Kuzoozangpo La, Bhutan

Kuzoozangpo La adalah salam dalam bahasa Bhutan (Dzongkha). Jawaban yang sama diberikan untuk salam ini. Artinya kira-kira seperti “Greeting!” atau “Hallo”.

Bhutan
Himalaya

Kerajaan Bhutan terletak di Asia selatan di ujung timur pegunungan Himalaya, berbatasan dengan Cina di utara dan India di selatan, timur dan baratnya. Per tahun 2002, dilaporkan luas Bhutan 38.394 km2 . Nenek moyang mereka kebanyakan berasal dari Tibet dan Nepal. Jumlah penduduk Bhutan saat ini (April 2015) adalah 771.750 orang.

Untuk dapat menikmati Bhutan secara maksimal, kita harus memahami bahwa di Bhutan, kehidupan spiritual adalah di atas segalanya.

Bagaimana Mencapai Bhutan

Tiket pesawat Druk Air ke Bhutan tidak murah. Berangkat dari Medan, Sumatera Utara, ada dua pilihan rute penerbangan, via Bangkok atau India. Total harga tiket hampir menyamai ongkos pesawat ke Eropa. Maskapai penerbangan milik kerajaan Bhutan ini adalah satu-satunya transportasi udara yg bisa membawa kita ke negara di antara awan-awan ini. Kerajaan menerapkan tarif US$ 200 - 250 per hari untuk turis demi mempertahankan GNH rakyatnya. GNH (Gross National Happiness) adalah istilah yang ditemukan dan dipakai Bhutan sejak tahun 1972.

Permohonan visa juga baru akan disetujui kalau kita telah memilih dan membayar lunas paket tour dari salah satu tour operator yang terdaftar. Dengan demikian, turis yang datang akan tersaring dan terkontrol.

Sekilas Bhutan

Pariwisata di Bhutan baru terbuka untuk dunia luar pada tahun 1974 dengan pembatasan-pembatasan yang berlaku ketat.
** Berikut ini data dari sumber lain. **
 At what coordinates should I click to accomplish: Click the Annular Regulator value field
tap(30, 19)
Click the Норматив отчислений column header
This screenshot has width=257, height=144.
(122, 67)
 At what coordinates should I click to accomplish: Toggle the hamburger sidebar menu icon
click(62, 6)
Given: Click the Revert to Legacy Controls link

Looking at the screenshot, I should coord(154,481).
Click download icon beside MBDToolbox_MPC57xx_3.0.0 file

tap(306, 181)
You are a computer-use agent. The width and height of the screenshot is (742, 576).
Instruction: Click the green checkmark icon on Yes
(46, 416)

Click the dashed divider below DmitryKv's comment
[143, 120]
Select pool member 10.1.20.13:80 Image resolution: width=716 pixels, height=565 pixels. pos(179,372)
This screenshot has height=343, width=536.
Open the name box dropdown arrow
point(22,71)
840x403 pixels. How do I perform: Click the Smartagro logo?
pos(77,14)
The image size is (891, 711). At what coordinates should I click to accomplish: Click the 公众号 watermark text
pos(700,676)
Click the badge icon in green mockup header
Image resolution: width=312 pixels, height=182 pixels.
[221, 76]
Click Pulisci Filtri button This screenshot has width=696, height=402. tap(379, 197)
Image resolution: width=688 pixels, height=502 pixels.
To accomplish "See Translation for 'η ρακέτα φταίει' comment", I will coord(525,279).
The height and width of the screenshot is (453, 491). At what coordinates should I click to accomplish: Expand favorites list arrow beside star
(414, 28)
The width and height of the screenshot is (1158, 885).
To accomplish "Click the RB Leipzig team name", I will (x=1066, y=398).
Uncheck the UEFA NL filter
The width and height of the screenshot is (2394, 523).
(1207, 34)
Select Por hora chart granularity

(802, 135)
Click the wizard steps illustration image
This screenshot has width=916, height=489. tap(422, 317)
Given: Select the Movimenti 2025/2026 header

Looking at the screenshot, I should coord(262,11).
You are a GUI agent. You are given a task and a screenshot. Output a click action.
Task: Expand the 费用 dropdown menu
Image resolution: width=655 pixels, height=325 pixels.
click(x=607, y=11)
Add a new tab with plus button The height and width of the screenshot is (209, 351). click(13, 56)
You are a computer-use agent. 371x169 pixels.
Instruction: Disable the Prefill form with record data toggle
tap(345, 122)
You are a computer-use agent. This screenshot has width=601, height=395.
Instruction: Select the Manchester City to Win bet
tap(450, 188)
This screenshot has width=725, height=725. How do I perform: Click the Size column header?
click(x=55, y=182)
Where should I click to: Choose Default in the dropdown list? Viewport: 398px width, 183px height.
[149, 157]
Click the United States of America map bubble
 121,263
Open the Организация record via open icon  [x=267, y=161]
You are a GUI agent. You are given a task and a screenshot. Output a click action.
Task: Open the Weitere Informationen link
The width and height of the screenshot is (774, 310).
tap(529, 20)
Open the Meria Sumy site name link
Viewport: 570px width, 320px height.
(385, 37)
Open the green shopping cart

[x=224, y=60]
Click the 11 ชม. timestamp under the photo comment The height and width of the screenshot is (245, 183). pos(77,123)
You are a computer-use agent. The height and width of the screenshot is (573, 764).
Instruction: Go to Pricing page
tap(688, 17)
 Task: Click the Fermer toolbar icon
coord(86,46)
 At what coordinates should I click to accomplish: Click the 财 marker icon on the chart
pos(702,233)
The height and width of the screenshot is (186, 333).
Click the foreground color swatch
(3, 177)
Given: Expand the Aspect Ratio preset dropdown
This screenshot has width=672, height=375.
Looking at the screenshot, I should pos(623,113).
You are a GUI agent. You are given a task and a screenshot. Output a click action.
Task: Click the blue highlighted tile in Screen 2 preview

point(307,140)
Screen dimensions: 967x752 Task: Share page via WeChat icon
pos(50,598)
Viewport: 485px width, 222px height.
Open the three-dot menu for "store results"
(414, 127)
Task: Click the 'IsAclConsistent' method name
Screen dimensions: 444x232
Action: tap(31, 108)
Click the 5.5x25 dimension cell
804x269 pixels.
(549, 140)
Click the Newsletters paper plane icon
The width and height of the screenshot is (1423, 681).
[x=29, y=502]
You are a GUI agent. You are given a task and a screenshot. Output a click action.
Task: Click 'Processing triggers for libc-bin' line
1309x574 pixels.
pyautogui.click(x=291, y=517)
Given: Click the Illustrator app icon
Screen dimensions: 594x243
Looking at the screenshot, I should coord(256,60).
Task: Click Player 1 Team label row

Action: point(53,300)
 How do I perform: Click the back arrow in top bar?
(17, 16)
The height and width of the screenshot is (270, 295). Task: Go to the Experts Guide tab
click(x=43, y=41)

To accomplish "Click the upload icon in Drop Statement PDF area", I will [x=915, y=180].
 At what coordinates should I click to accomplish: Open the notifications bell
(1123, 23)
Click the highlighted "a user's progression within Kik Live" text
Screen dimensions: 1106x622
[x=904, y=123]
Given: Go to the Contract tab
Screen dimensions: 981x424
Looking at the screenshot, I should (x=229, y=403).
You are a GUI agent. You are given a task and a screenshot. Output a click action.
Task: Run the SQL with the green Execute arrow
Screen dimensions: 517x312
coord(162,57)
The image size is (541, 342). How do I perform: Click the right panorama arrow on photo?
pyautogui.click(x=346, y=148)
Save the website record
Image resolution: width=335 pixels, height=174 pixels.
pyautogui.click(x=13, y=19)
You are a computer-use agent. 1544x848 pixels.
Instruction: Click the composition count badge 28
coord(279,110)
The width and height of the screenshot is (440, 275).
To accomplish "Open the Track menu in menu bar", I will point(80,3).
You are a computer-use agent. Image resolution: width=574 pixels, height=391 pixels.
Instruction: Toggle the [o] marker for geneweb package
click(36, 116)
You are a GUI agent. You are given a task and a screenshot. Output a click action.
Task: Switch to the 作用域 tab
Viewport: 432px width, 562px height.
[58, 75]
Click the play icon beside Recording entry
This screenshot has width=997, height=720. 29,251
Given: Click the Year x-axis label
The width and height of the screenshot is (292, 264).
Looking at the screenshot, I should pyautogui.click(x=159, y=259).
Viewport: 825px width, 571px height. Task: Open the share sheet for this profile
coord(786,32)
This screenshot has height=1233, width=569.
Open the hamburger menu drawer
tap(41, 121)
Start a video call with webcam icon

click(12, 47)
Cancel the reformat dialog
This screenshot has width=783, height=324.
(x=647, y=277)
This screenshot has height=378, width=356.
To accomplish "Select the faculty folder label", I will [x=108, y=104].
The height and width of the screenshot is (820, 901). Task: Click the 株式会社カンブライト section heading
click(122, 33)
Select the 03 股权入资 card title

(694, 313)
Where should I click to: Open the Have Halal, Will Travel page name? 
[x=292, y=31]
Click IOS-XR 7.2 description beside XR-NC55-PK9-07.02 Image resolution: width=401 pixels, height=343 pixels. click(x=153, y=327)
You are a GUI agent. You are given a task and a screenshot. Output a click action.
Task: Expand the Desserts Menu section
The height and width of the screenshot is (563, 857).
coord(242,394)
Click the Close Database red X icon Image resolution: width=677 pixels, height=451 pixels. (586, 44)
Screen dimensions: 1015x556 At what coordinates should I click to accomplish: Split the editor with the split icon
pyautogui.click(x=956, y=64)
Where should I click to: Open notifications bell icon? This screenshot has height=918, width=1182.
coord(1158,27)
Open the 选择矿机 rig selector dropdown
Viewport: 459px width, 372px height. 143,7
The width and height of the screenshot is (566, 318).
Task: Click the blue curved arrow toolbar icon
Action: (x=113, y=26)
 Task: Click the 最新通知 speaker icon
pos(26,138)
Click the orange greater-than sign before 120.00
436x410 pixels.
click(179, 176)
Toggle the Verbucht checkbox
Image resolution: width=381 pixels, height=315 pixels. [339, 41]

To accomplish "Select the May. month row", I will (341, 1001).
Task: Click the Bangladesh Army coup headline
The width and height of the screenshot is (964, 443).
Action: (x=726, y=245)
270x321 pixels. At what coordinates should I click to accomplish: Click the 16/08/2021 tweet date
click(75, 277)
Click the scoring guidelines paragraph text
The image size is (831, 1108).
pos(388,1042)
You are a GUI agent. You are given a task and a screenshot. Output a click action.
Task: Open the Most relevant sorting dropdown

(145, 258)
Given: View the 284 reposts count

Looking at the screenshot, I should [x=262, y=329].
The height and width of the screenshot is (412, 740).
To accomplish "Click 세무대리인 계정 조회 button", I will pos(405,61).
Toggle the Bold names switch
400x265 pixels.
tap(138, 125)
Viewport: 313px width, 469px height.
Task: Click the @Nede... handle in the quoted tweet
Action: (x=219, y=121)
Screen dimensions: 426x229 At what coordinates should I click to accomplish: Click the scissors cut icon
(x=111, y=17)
Bhutan adalah satu satunya negara di dunia yang meng-ilegalkan penjualan dan konsumsi rokok serta tembakau secara umum. Turis yang perokok diizinkan membawa rokok atau tembakau dalam jumlah tertentu tetapi harus membayar pajak 200%. Hukuman untuk pelanggaran atas peraturan ini adalah penjara.

Penduduk Bhutan 99,9% adalah Buddhist. Mereka dibesarkan keluarga dalam ajaran spiritual yang ketat. Pakaian nasional dikenakan setiap hari di kantor, toko, restauran, hotel dan tempat kerja lainnya. Mungkin ini juga salah satu upaya pemerintah untuk menciptakan kesetaraan dalam mencapai GNH.

Tingkat kriminalitas sangat rendah, hampir tidak ada kejahatan serius di Bhutan. Kriminal dilaporkan meningkat sejak masuknya televisi dan perluasan ekonomi dengan masuknya pekerja dan kebudayaan asing.

Televisi baru masuk ke Bhutan tahun 1999. Sebelumnya mereka menjalani kehidupan tanpa siaran televisi maupun berita suratkabar. Saat ini suratkabar yang beredar adalah suratkabar milik kerajaan.

Umumnya penduduk hidup bahagia dan sejahtera, merasa berkecukupan dengan apa yang tersedia. Mereka memilih makanan sehat dengan sayur-sayuran organik sebagai menu utama dan lebih banyak berjalan kaki. Kenderaan sedemikian sedikitnya sehingga Bhutan tidak memerlukan lampu lalu lintas. Menurut laporan hasil survei di majalah Business Week pada tahun 2006, Bhutan adalah negara yang penduduknya paling bahagia di Asia dan berada di peringkat ke delapan di dunia. Mereka sangat ramah dan murah senyum. Teh atau kopi selalu ditawarkan setelah makan atau sekembalinya dari bepergian di sore hari, kadang-kadang didampingi crackers keju.

Menurut pengamatan saya, orang Bhutan sangat suka makan keju dan susu, bahkan cabaipun dicampur keju. Mereka menyukai cabai melebihi segalanya. Mau coba kudapan Bhutan? Keju yak yang dipotong kecil-kecil dan diemut seperti permen. Rasanya tawar dan seperti karet yang keras.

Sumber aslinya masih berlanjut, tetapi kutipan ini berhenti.